Medyayla ilgili ‘büyük resim’ bu
Bir kadın topuğuna bakarak, bir erkekle bir kadının yapabileceği her şeyi hayal edip bir sevişmeden alınacak bütün zevki bir topuk seyrinden alabilir.
Bir topuk fetişistidir o adam…
Ve kadının kendisinden ziyade topuğuyla ilgilidir.
Küçük bir parçanın bütününden daha önemli duruma geçmesi fetişizmin temel özelliğidir.
Ve fetişist insanlar gibi fetişist toplumlar da vardır.
Fetişist toplumlar da, küçük bir ayrıntıya takılıp bütünü bir kenara bırakırlar, yalnızca o ayrıntıyı konuşmaktan, o ayrıntıyı tartışmaktan, o ayrıntıyla ilgilenmekten zevk alırlar.

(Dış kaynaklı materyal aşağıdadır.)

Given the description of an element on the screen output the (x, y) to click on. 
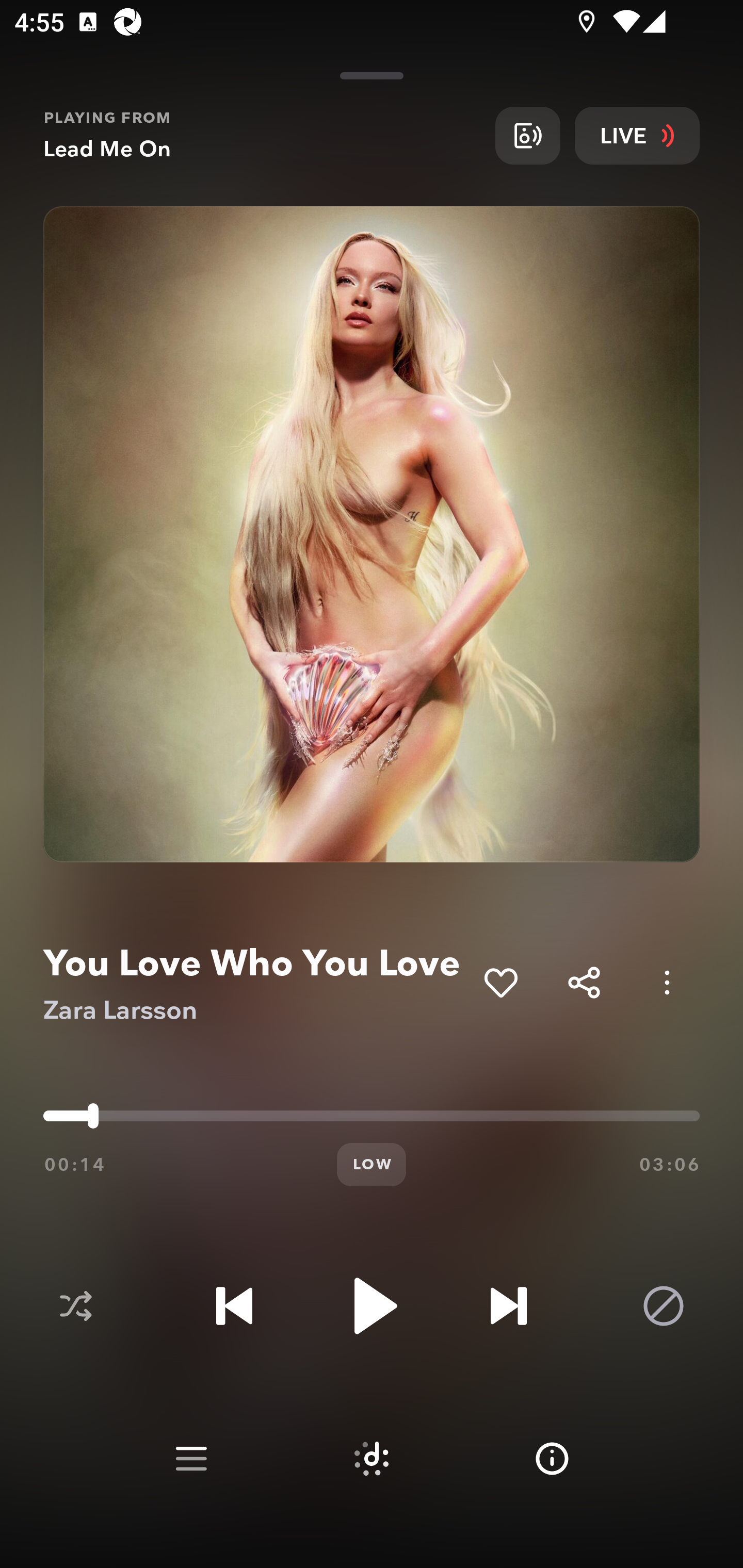
Broadcast (527, 135)
LIVE (637, 135)
PLAYING FROM Lead Me On (261, 135)
You Love Who You Love Zara Larsson (255, 983)
Add to My Collection (500, 982)
Share (583, 982)
Options (666, 982)
LOW (371, 1164)
Play (371, 1306)
Previous (234, 1306)
Next (508, 1306)
Block (663, 1306)
Shuffle disabled (75, 1306)
Play queue (191, 1458)
Suggested tracks (371, 1458)
Info (551, 1458)
Given the description of an element on the screen output the (x, y) to click on. 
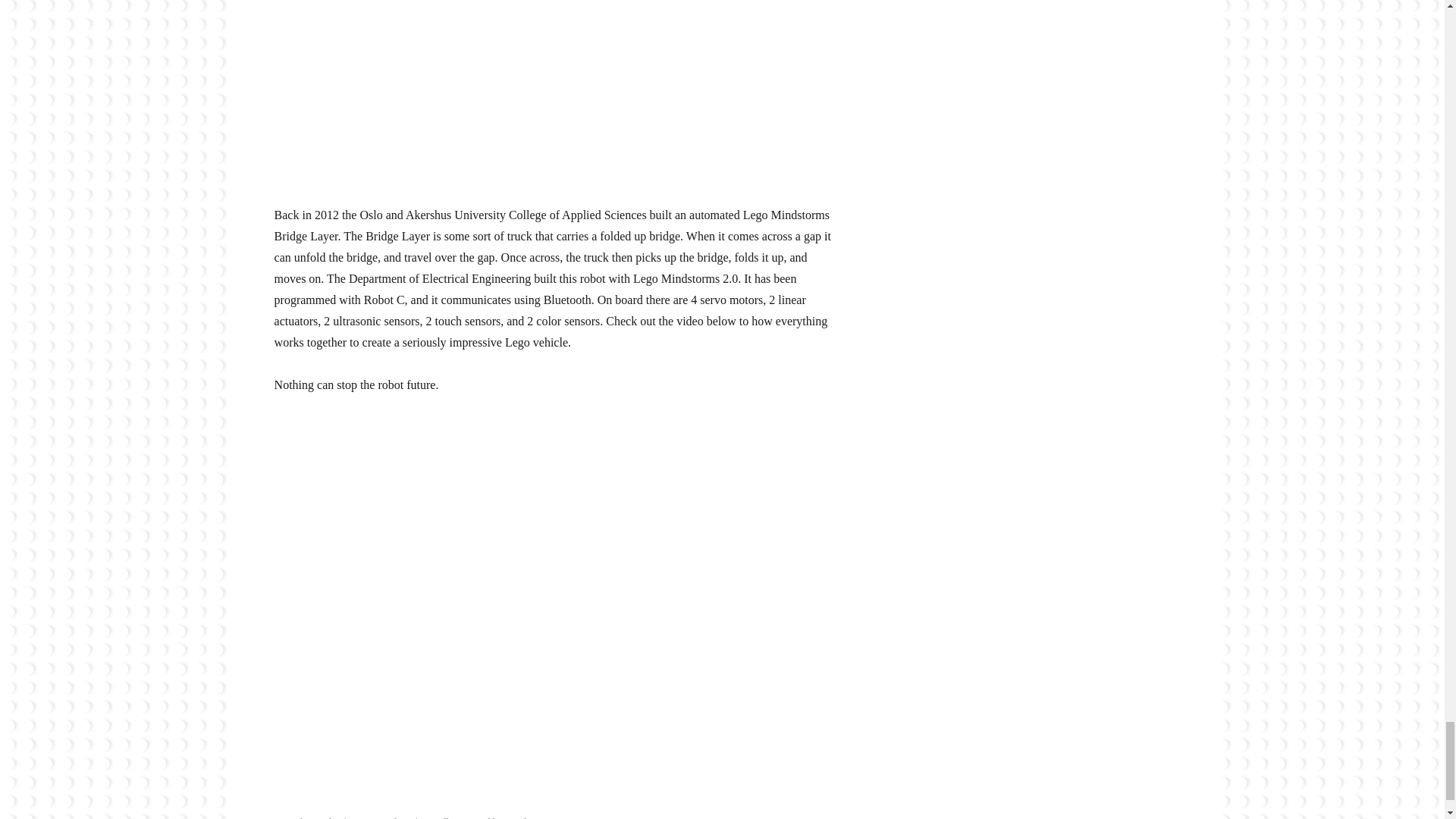
Lego Mindstorms Bridge Layer (548, 91)
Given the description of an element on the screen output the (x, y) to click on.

Bizimki gibi ülkelerde ise en sık rastlanan fetişizm türü ‘söz’ fetişizmidir.
Bu ülkelerin politika tutkunu
kitleleri de ‘sözlere’ düşkündür.
Söz fetişizmi bizim toplumumuzda da çok yaygın bir hastalık…

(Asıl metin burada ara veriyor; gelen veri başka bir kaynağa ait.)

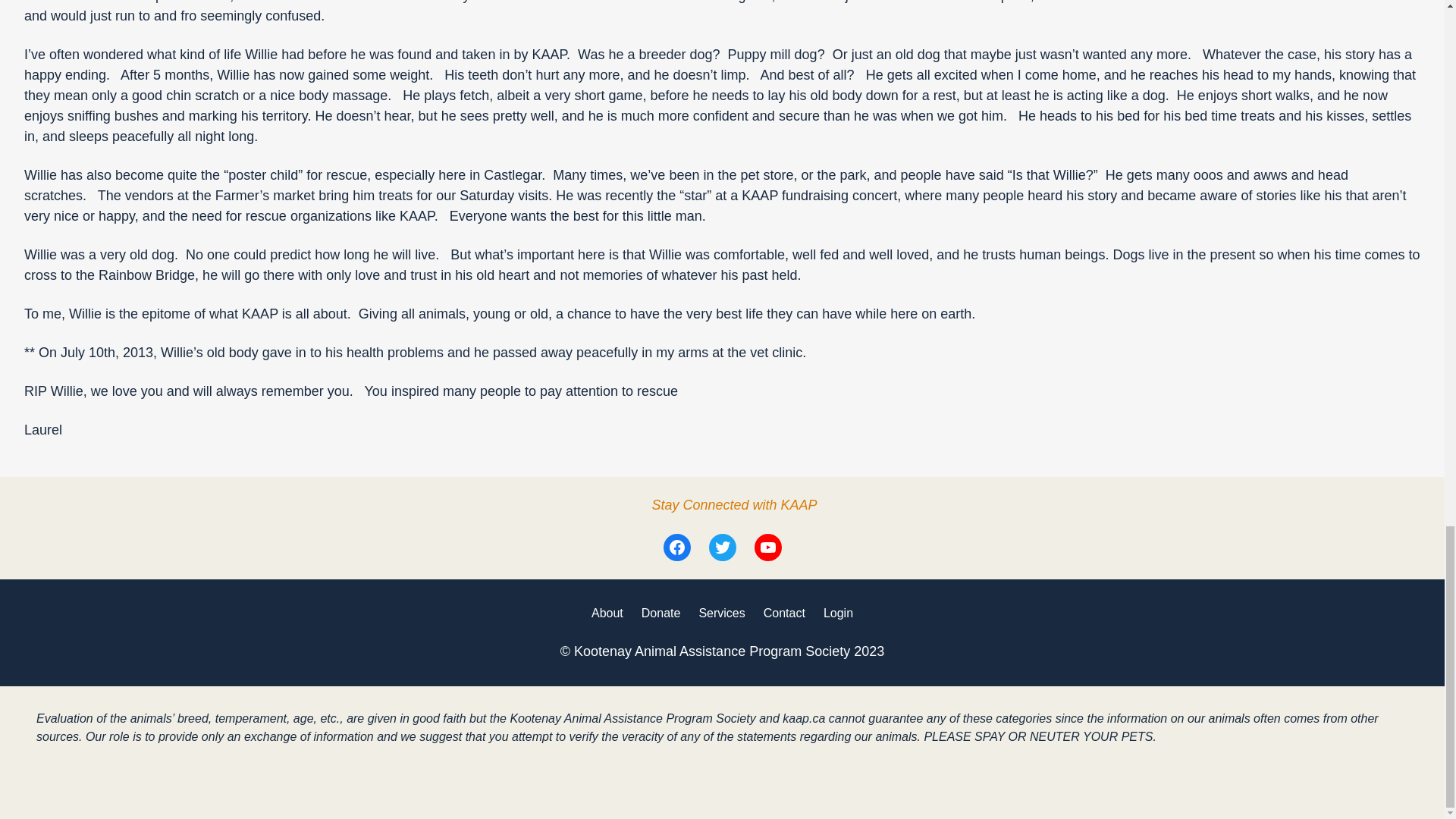
Donate (661, 613)
Services (721, 613)
Login (838, 613)
About (607, 613)
Contact (783, 613)
YouTube (767, 547)
Twitter (721, 547)
Facebook (676, 547)
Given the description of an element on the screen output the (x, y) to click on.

Siyasi nutuklar, ‘sert sözler’, televizyon tartışmaları, gazete köşeleri, laf boyutunu aşamayan içeriksiz politik tartışmalar, günlük hayatın içindeki her türlü tartışma daima hayatın kendi gerçeğinden daha öne çıkıyor.
Genellikle olayın bütünüyle değil küçücük bir parçasıyla ilgileniyoruz.
Bugünkü bitmeyen şikayetlerimizin altında yatan temel çarpıklıklarla, sistemin özündeki bozuklukla, bu bozuklukları değiştirmek için acilen yapılması gereken değişikliklerle ilgilenmiyoruz…
Bizim için Başbakan’ın ne kadar hasta olduğu dedikoduları, Beşiktaş’ın başına kimin geleceği, kimlerin birbirine küfür ettiği, insanların birbirine sarf ettiği ‘sözler’ yaşamın zevk veren özellikleri…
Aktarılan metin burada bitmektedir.